- **Required action**
After finding the line with "The image size is (942, 1371)." in the entries below, copy that line and each one after it exactly, through the last line, and omit pictures.

- **Extracted data**
◆ ◆ ◆ ◆

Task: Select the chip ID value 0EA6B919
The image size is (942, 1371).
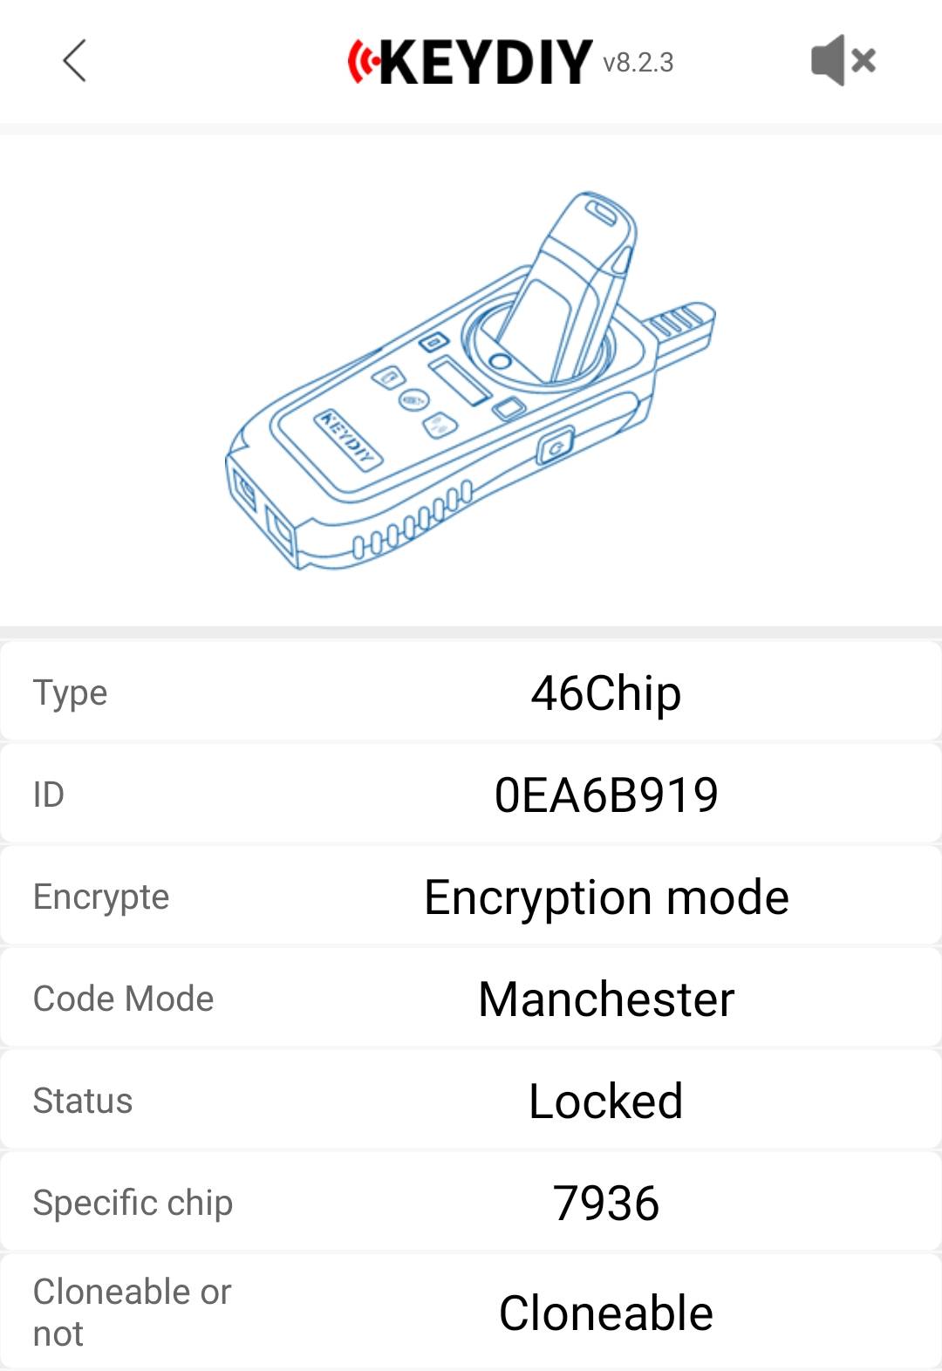Action: (606, 795)
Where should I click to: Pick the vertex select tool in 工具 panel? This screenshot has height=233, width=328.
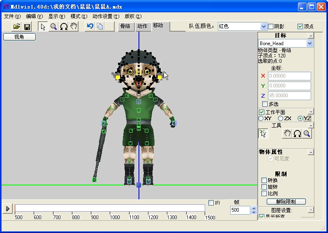263,134
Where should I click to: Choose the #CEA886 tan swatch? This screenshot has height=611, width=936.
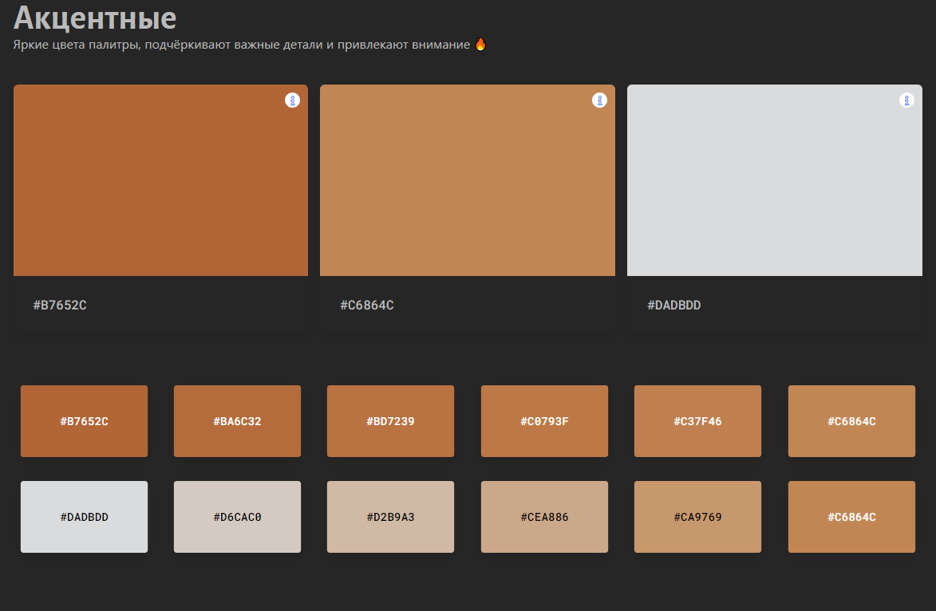[x=544, y=517]
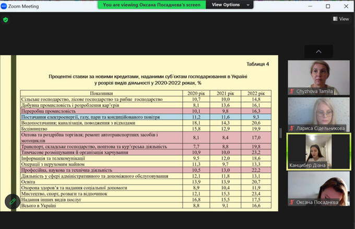
Task: Select Канцибер Діана's highlighted video tile
Action: 318,151
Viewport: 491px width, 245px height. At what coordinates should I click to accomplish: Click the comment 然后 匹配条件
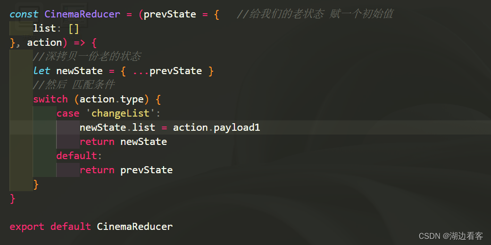[74, 85]
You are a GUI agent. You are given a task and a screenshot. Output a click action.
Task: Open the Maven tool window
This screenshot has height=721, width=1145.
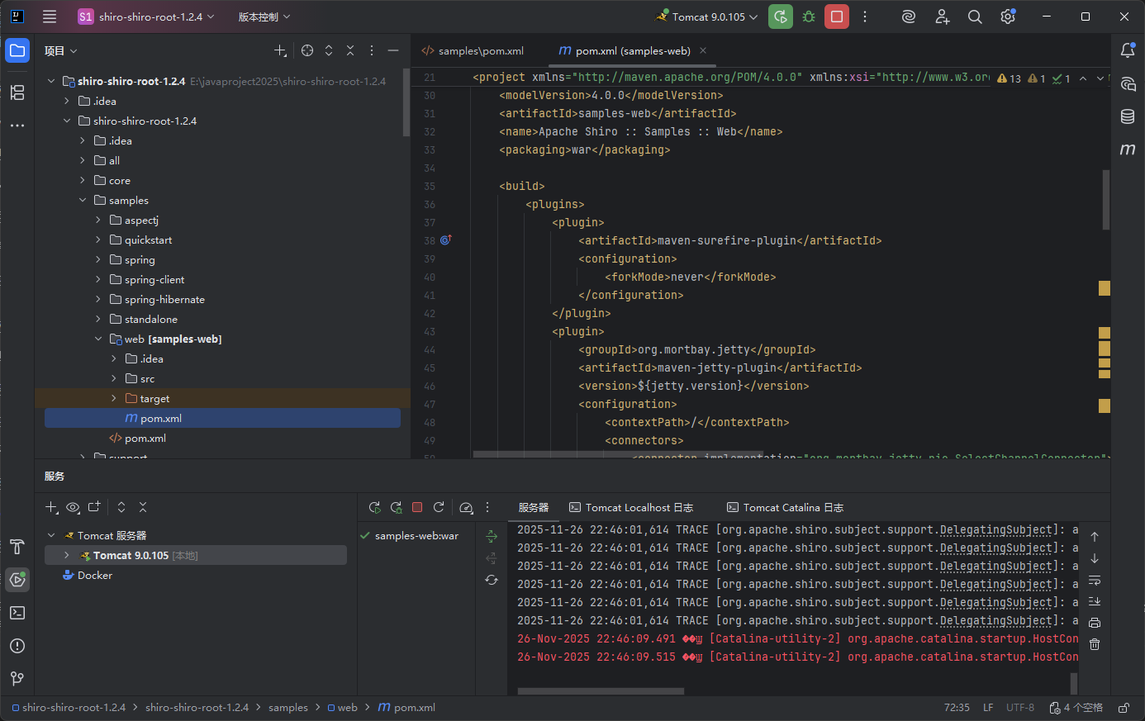tap(1128, 149)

◆ ◆ ◆ ◆

- **Answer box**
The image size is (942, 1371).
Action: (606, 795)
Where should I click to: Pick the vertex select tool in 工具 panel? This screenshot has height=233, width=328.
263,134
Where should I click to: Choose the #CEA886 tan swatch? This screenshot has height=611, width=936.
[x=544, y=517]
Task: Select Канцибер Діана's highlighted video tile
Action: 318,151
Viewport: 491px width, 245px height. At what coordinates should I click to accomplish: Click the comment 然后 匹配条件
[74, 85]
You are a GUI agent. You are given a task and a screenshot. Output a click action.
Task: Open the Maven tool window
This screenshot has height=721, width=1145.
tap(1128, 149)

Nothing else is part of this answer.